“Organisations should have a clear and well understood incident response plan within their business continuity plan,” he says.
“Isolation of backups, as an example, with no access from production networks at any time in the backup process is critical, as is immutability of backup data and comprehensive intelligence into the backup data sets.”
They also need to test the recovery of those systems and data during simulated attack exercises.
Backup and recovery is just one aspect of cyber resilience and organisations shouldn’t overlook training employees on cyber safety, because people remain the weakest link.
The federal government is also changing its requirements of businesses in terms of cyber security to a greater focus on cyber resilience. Examples of this are the Ransomware Action Plan and the Critical Infrastructure Bill, which sets out how providers of transport, healthcare, food, electricity and other essentials should defend themselves against cyber threats.
Salter says cyber resilience is proving to be a competitive advantage for businesses.
“We’re seeing organisations be able to drive their digital strategies further because they know they can respond and recover,” he says.
“As organisations look to evolve their cyber resilience posture, if you like, they actually end up identifying data management practices that can be evolved which often reduce operational costs. They also get clear on their critical systems and what is truly important to their organisation’s operation.”
Having a close look at where and how their data is housed and protected can also improve the organisation’s overall data strategy and help it make better use of data.
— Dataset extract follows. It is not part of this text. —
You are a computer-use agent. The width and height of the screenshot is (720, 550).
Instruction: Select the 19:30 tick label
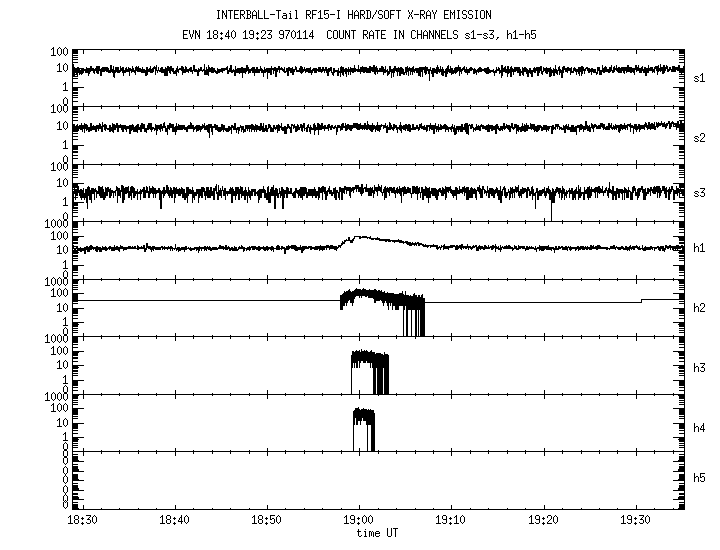click(634, 521)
“Organisations are collecting more data on their customers today. And so how that data is being treated, how long it’s being kept for, how it’s being used starts to be identified better as organisations work through what cyber resilience looks like for them,” Salter says.
“It enables them to determine are they keeping the data for long enough or are they keeping the data for too long.”
Chris Watson, a partner in risk consulting at Grant Thornton says having specific cyber resilience certification will likely prove a competitive advantage for companies.
These include the Australian Prudential Regulation Authority’s Prudential Standard CPS 234 which ensures an entity takes measures to be resilient against information security incidents and SOX cybersecurity compliance, he says.
“If organisations can demonstrate that they’re complying with best practice guidelines or even going above and beyond getting the license, I can see that being a competitive advantage to go from poor XYZ company over the other that doesn’t have it,” Watson says.
But he warns that certification alone doesn’t ensure cyber resilience. Organisations also need their people to have a broad awareness of cyber security, from board members who understand the issue to the staff on the shop floor.
Cyber resilience is about having an in-depth response to cyber security, says Watson.
“It’s around the notion of there’s a reasonable chance you’re going to be breached or compromised in some way. It is literally that old military kind of tenet of defence in depth – keep rebuffing every layer that the person gets into,” he says.
“It’s around how can we build in those defences in all parts of the organisation. And that’s not just from the technology point of view but also with people and processes.
Part of the response is about defence of data and how quickly an organisation can bounce back from a cyber incident.
Watson said Australian organisations are a mixed bag on their cyber resilience.
Those in highly regulated industries tend to perform well, while many small and medium businesses take the view that they don’t have anything of value which cyber criminals would want.
And there are still many businesses which adhere to the belief that putting up a firewall is enough to prevent them from being hacked.